Le miel dans le Coran et la Sunna : usages et limites
Le verset d'An-Nahl, les hadiths de Boukhari, et ce que le miel peut ou ne peut pas faire. Avec la précaution que trop peu de gens connaissent.
Le miel occupe une place singulière : il est mentionné dans le Coran comme contenant une guérison pour les gens, et il figure dans le hadith des trois remèdes. Cela mérite d'être exposé avec ses sources, et avec les limites que les textes eux-mêmes n'ont jamais franchies.
Le verset de sourate An-Nahl
Allah dit, à propos de l'abeille : « De leur ventre sort une liqueur aux couleurs variées, dans laquelle il y a une guérison pour les gens. Il y a vraiment là une preuve pour des gens qui réfléchissent » (sourate An-Nahl, 16:69).
Le verset établit que le miel contient une guérison. Il ne dit pas qu'il guérit tout, ni qu'il dispense de se soigner autrement. Les exégètes ont d'ailleurs relevé la formulation : « une guérison », et non « la guérison ».
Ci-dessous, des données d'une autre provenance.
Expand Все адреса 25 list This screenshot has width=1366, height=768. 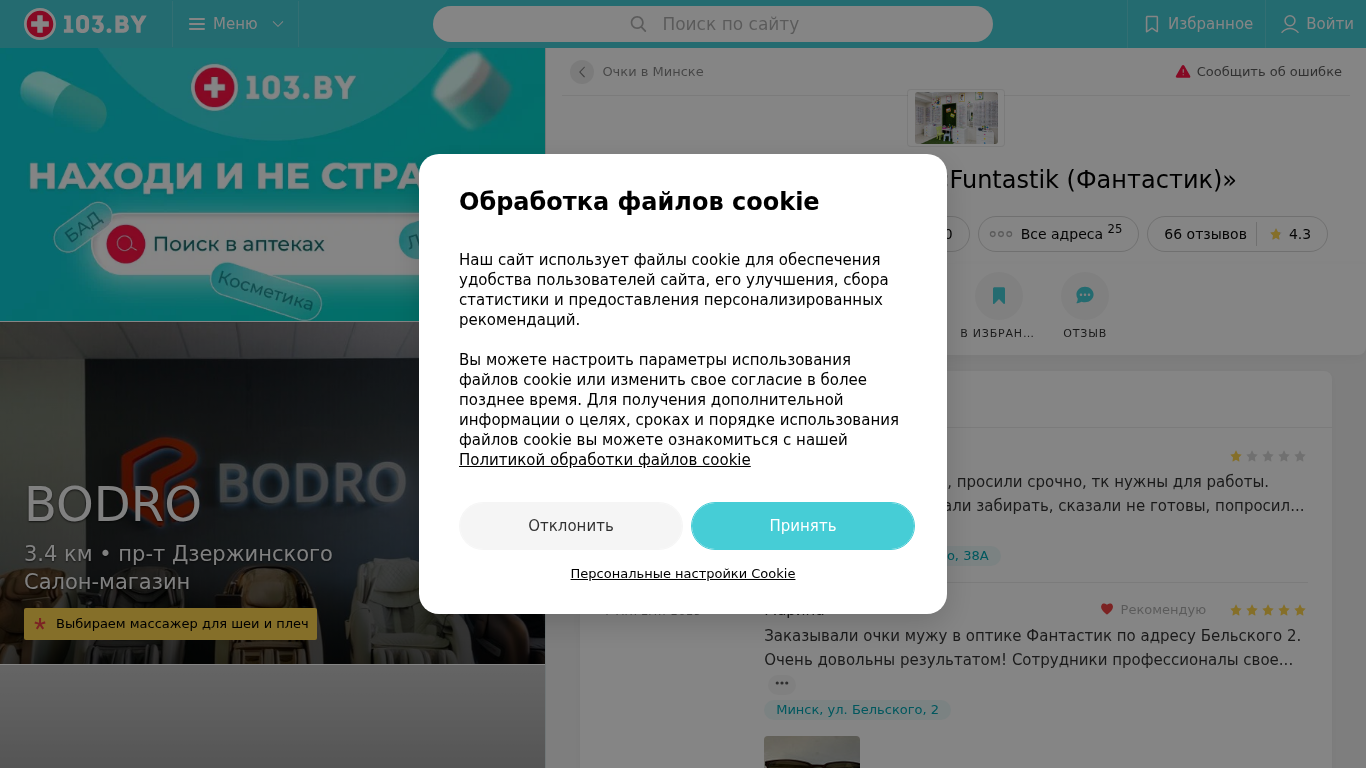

Le hadith des trois remèdes
Rapporté par Ibn 'Abbas, qu'Allah l'agrée : « La guérison est dans trois choses : une gorgée de miel, une incision de hijama, et une cautérisation par le feu. Et j'interdis à ma communauté la cautérisation » (Sahih al-Boukhari n° 5680). Le miel y figure en première position.
L'épisode du malade au ventre dérangé
Un homme vint voir le Prophète ﷺ et lui dit que son frère se plaignait du ventre. Il lui ordonna de lui donner du miel. L'homme revint dire que cela n'avait rien changé, et il lui répéta l'ordre, jusqu'à ce que la troisième ou la quatrième fois il ﷺ dise : « Allah a dit vrai, et le ventre de ton frère a menti. » L'homme lui donna à boire, et il guérit (Sahih al-Boukhari n° 5684, Sahih Mouslim n° 2217).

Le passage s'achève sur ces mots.